# TOCRSLTGB -Build Thread. (wooden knife challenge)



## rocky1 (Jul 24, 2016)

*T*he *O*pen *C*hallenge *R*ocky *S*ays *L*et *T*he *G*ames *B*egin - For those of you that don't think like the Monkey!

Well... had a few hours to kill this afternoon while the house was full of kids, so I wandered off to the shop thinking I'll go see if I can figure out what I want to try and build this knife out of. Was the wrong thing to do, because after I found it and picked it up, I simply had to play.

While I don't have a shelf like that @Tclem guy, or a barn full like that @Kevin guy, or whole bunch of burls laying around like a few other guys hereabouts, and I only just got into this turning of woods thing, I did start buying up a few interesting blanks at really outrageous prices a few years back, so there is a little really interesting stock buried out there in the barn, if you dig deep enough.

After going through several boxes of really interesting goodies I found one that kinda caught my eye, and the more I turned it and looked it over, the more it looked like it simply had to be.









Didn't have a clue what it was, but it kinda looks a little like Damascus Steel, and I'm thinking Blackwood bolsters and pins. (_After considerable E-Bay receipt reviewing, determined it to be a Figured Ziricote blank._) Scales is still at a toss up, either Honduran Rosewood, or one really kick ass piece of Box Elder Burl in Blue/Grey to Black.

Have to dig a little deeper and see what I feel like when I get through digging. Kind of a pain, because it's all still in boxes stacked and piled, and scattered all over the barn, sorta.

Cut a slab off the side little over a quarter inch wide, figuring to sand it down to a quarter or less. Marked it out, fired up the Grizz and started cutting. Don't have a belt sander so I was kinda at a loss for grinding this thing, so I started the bevel on the bandsaw, used the 6" Bench Grinder to knock a few humps out, then got out the Wood Rasps and started working it smooth.

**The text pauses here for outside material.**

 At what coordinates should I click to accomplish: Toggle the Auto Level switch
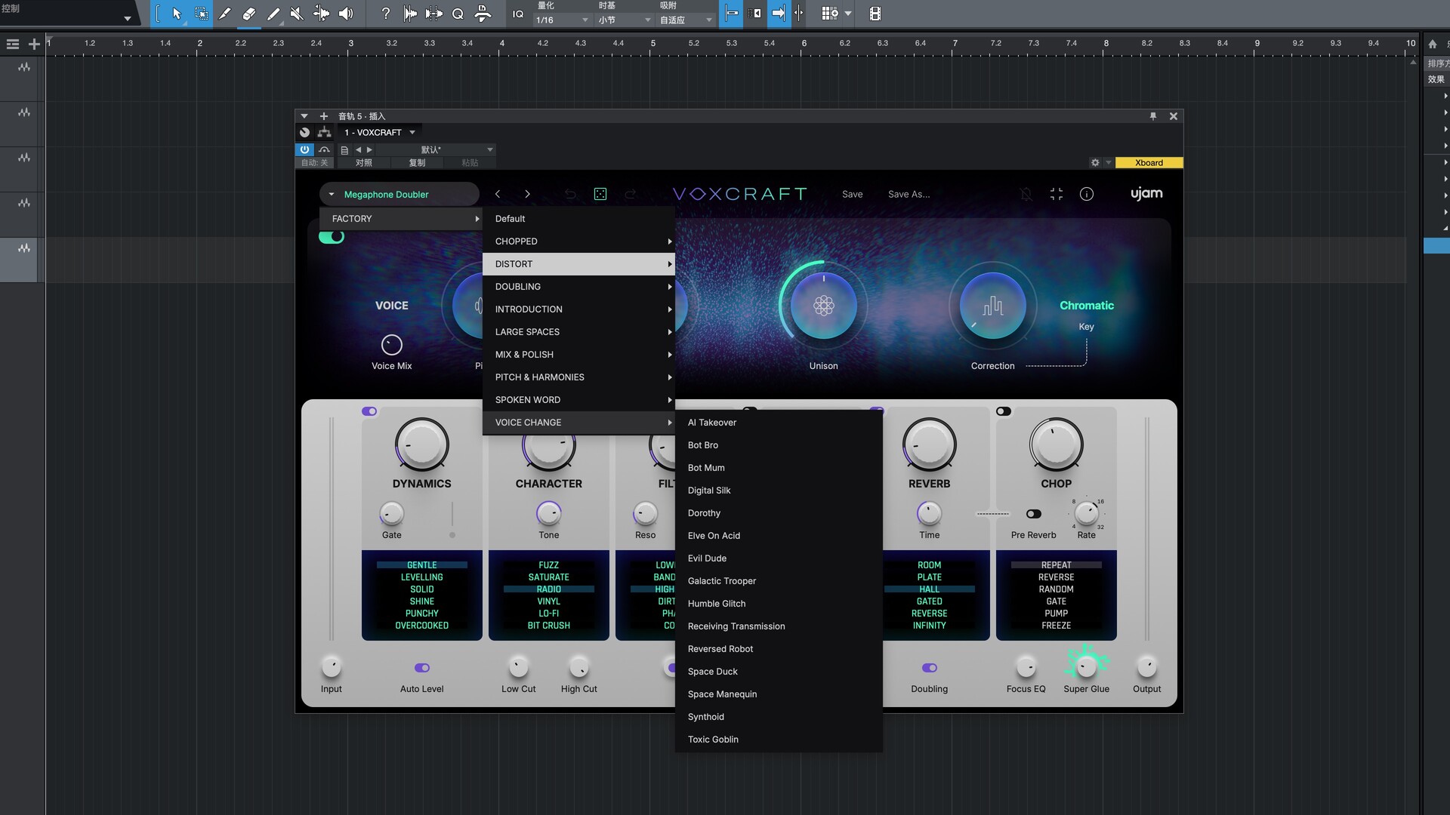[421, 668]
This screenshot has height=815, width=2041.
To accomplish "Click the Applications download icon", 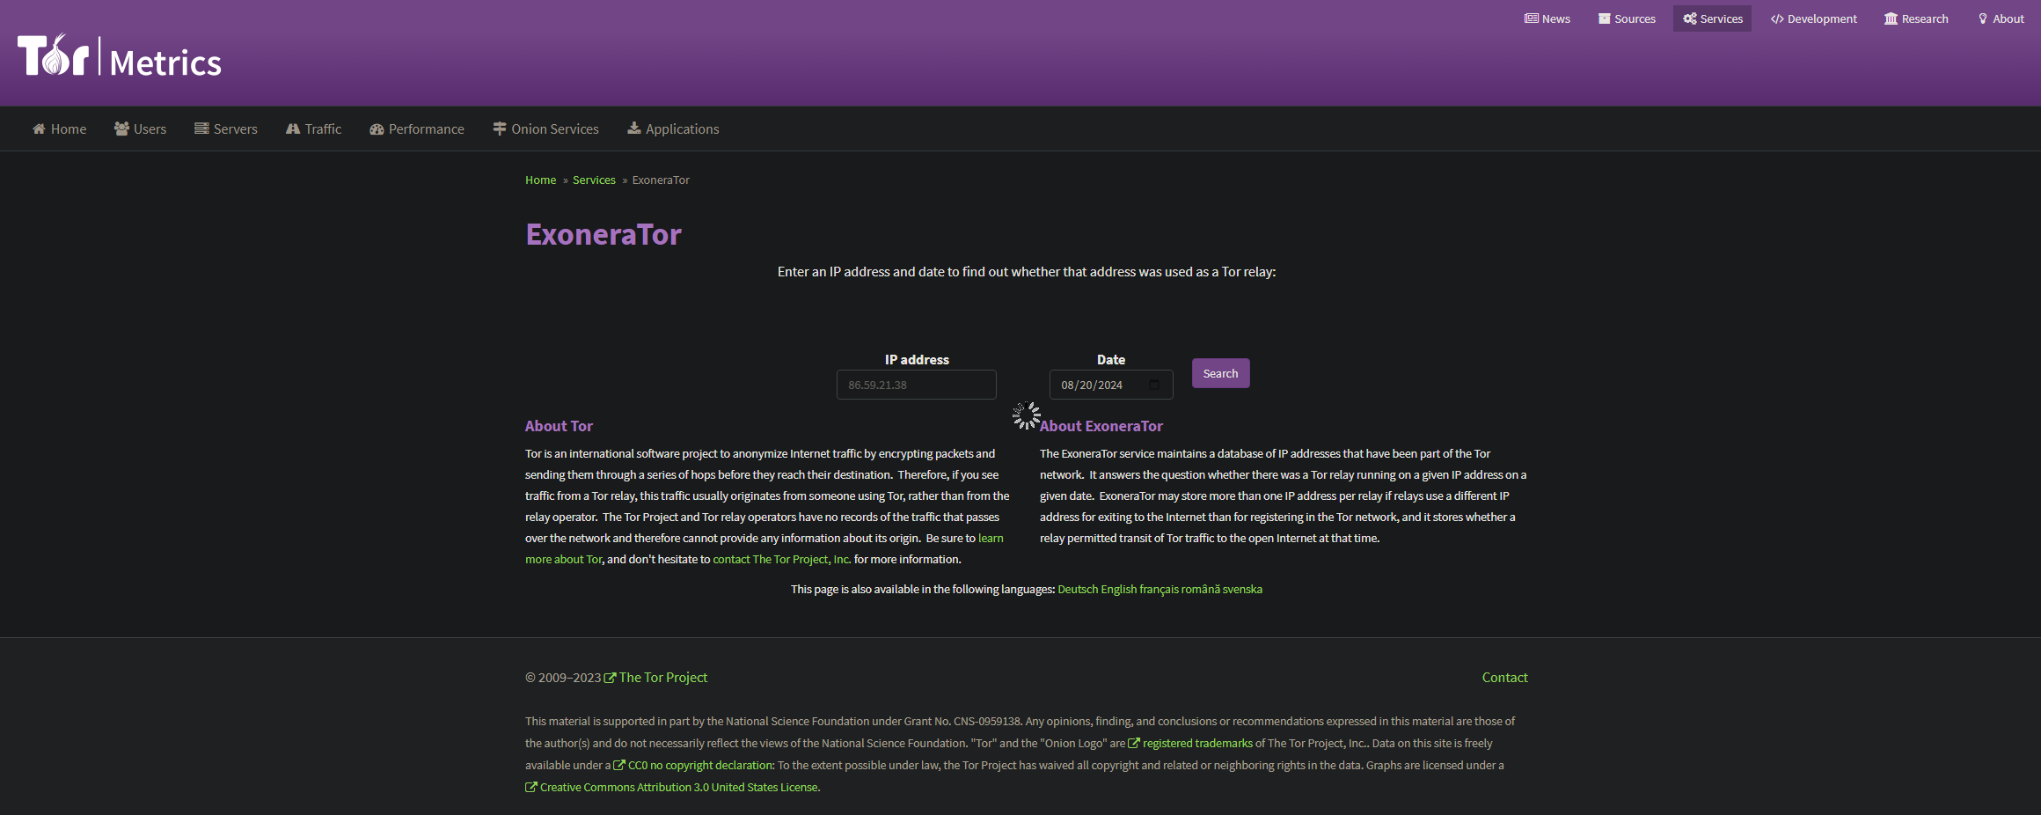I will coord(633,128).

Once I got it smooth, I whipped out my EDC (_Every Day Carry - for those that don't think like the monkey_), a Kershaw Volt, and turned it into a spoke shave or a draw knife or something along those lines and started planing this thing down trying to pull a little hollow grind into it as I went.

Somewhere along about now someone is thinking, "Holy bat guana this has got to be a site!" I'm sure, because if I was reading all that I know I would be! But... Nay nay... handtools hath created many a work of art, and lo and behold the Kershaw is not only one heckuva knife to carry, it's a pretty damn good wood working tool to boot!

My only question is, do we get bonus points if you can carve meat with this thing when we're done?







 
Not sure how I did it, because I didn't measure a damn thing when I started drawing, but the tang is 1.01" inches tall, and 0.30 inches thick, so after sanding nice and flat down to .25" thick, a 1" scale will fit right nicely for sanding to fit.

And, that is day one progress on the TOCRSLTGB project!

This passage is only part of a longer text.